Note: argparse does some magic behind the scenes and strips away the --, so we don't have to worry about that.

OK so what happens if we run our program?

>>> python script5.py --density 4.0
4.0

And what if we run it without arguments?

>>> python script5.py
None

This happens because if we don't provide density the namespace with it is still created. In fact, we can use argparse to specify the default value should nothing be supplied. Which we would do by changing the add_argument line to

parser.add_argument('--density', default=0., help='density provided as a float')

which specifies the default as 0.0 if nothing else is supplied.

And that's pretty much it!

Some tips 'n' tricks about argparse

  • You do not need to add an argument for --help. This comes with argparse, and will always be present when creating a CLI with it.

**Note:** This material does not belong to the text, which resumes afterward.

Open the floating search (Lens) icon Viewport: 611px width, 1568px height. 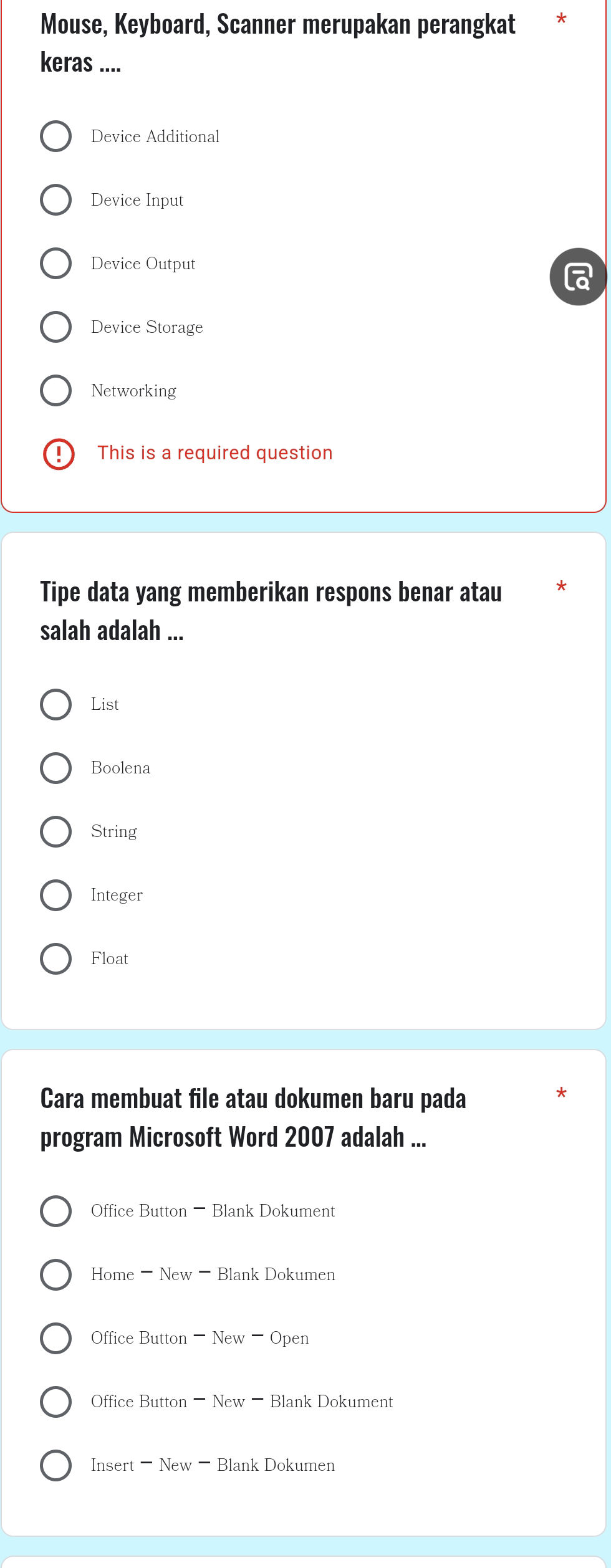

  • When you add an argument in argparse you can specify the type that argument should be converted to, like float or int. If no type is provided the output type will always be a string unless it was not provided, which case the result will be None of the NoneType.

  • By specifying the action of an argument as "store_true" you can create an option that is parsed as True if it is present and False if it is not. If the action is set to "store_false" instead the reverse is achieved!

parser.add_argument('--flag', action='store_true', help='if provided, set to True, otherwise False')
>>> python script6.py --flag --reverse-flag
True
False
>>> python script6.py
False
True
  • You can add an easy versioning return with the "version" action, and the version to be printed can be specified with the version kwarg. Like using the builtin --help option, the program will print the version and auto-quit afterward.
parser.add_argument('--version', action='version', version='script6 v1.0')
>>> python script6.py --version
script6 v1.0
  • When developing programs with argparse it is best practice to group your code into functions, often in a separate file. In script7.py I've grouped things as they commonly are.
from argparse import ArgumentParser


def create_parser():
    parser = ArgumentParser(description='Demo program')
    parser.add_argument('--flag',
                        action='store_true',
                        help='when provided sets to True, otherwise False')
    parser.add_argument('--reverse-flag',
                        action='store_false',
                        help='when provided sets to False, otherwise True')

    parser.add_argument('--version', action='version', version='script6 v1.0')
    return parser


def cli():
    p = create_parser()
    args = p.parse_args()
    return args.flag, args.reverse_flag


def main():
    flag, reverse_flag = cli()
    print(flag)
    print(reverse_flag)


if __name__ == '__main__':
    main()

This sort of structure is ideal for developing argparse CLIs.

Closing Comments

This article should serve as a pretty good primer for getting started with argparse. I have also included all the scripts used here in my GitHub script tip repo, if you're interested in playing around with them. That can be found here. Finally, I hope you enjoy making your own CLIs! The skill is ever a "tool for the box".